Run Process Explorer, and select Notepad.exe from the list of processes. Double-click on Notepad.exe to show the process properties window, and then click on the Threads tab, as shown here. Notice that the dynamic priority of the thread in Notepad is 24. This matches the real-time value shown in the following image.

Task Manager can show you similar information. Press Ctrl+Shift+Esc to start Task Manager, and click on the Processes tab. Right-click on the Notepad.exe process, and select the Set Priority option. You can see that Notepad’s process priority class is Realtime, as shown in the following dialog box:

Windows System Resource Manager

Windows Server 2008 R2 Enterprise Edition and Windows Server 2008 R2 Datacenter Edition include an optionally installable component called Windows System Resource Manager (WSRM). It permits the administrator to configure policies that specify CPU utilization, affinity settings, and memory limits (both physical and virtual) for processes. In addition, WSRM can generate resource utilization reports that can be used for accounting and verification of service-level agreements with users.

Policies can be applied for specific applications (by matching the name of the image with or without specific command-line arguments), users, or groups. The policies can be scheduled to take effect at certain periods or can be enabled all the time.

After you set a resource-allocation policy to manage specific processes, the WSRM service monitors CPU consumption of managed processes and adjusts process base priorities when those processes do not meet their target CPU allocations.

The physical memory limitation uses the function SetProcessWorkingSetSizeEx to set a hard-working set maximum. The virtual memory limit is implemented by the service checking the private virtual memory consumed by the processes. (See Chapter 10 in Part 2 for an explanation of these memory limits.) If this limit is exceeded, WSRM can be configured to either kill the processes or write an entry to the Event Log. This behavior can be used to detect a process with a memory leak before it consumes all the available committed memory on the system. Note that WSRM memory limits do not apply to Address Windowing Extensions (AWE) memory, large page memory, or kernel memory (nonpaged or paged pool).

Thread States

Before you can comprehend the thread-scheduling algorithms, you need to understand the various execution states that a thread can be in. The thread states are as follows:

Ready. A thread in the ready state is waiting to execute (or ready to be in-swapped after completing a wait). When looking for a thread to execute, the dispatcher considers only the pool of threads in the ready state.

Deferred ready. This state is used for threads that have been selected to run on a specific processor but have not actually started running there.

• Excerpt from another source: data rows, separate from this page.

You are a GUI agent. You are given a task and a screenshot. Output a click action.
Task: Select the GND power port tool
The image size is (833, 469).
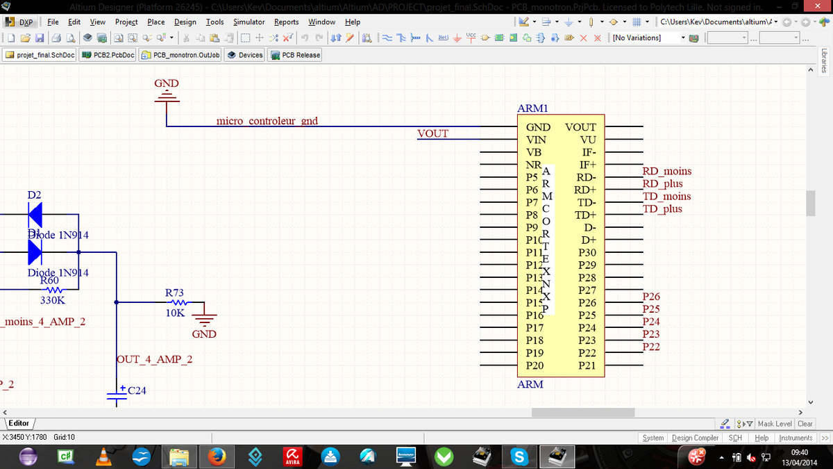(x=458, y=38)
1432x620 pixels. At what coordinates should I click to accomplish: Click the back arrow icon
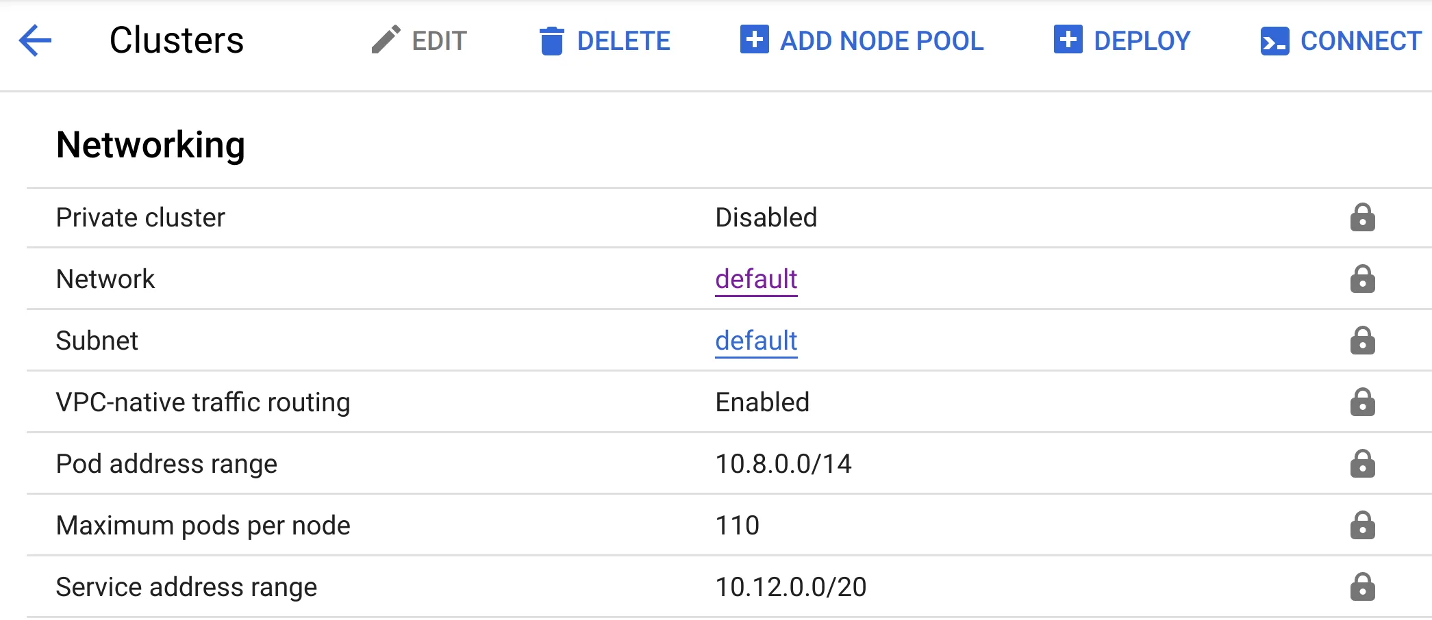click(x=36, y=40)
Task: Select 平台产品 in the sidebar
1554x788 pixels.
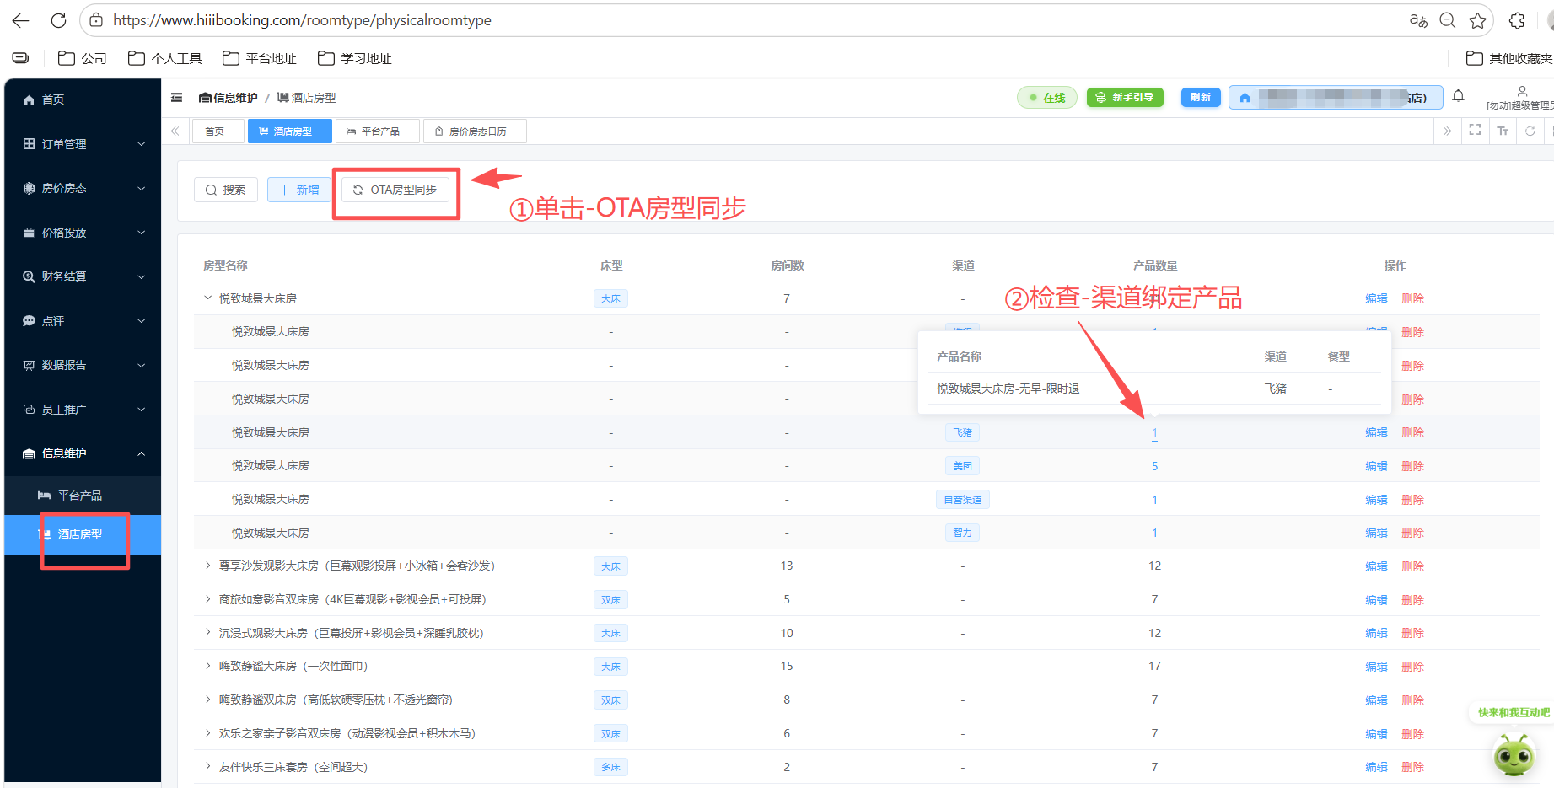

This state exists so that the kernel can minimize the amount of time the per-processor lock on the scheduling database is held.

Standby. A thread in the standby state has been selected to run next on a particular processor. When the correct conditions exist, the dispatcher performs a context switch to this thread. Only one thread can be in the standby state for each processor on the system. Note that a thread can be preempted out of the standby state before it ever executes (if, for example, a higher priority thread becomes runnable before the standby thread begins execution).

Running. Once the dispatcher performs a context switch to a thread, the thread enters the running state and executes. The thread’s execution continues until its quantum ends (and another thread at the same priority is ready to run), it is preempted by a higher priority thread, it terminates, it yields execution, or it voluntarily enters the waiting state.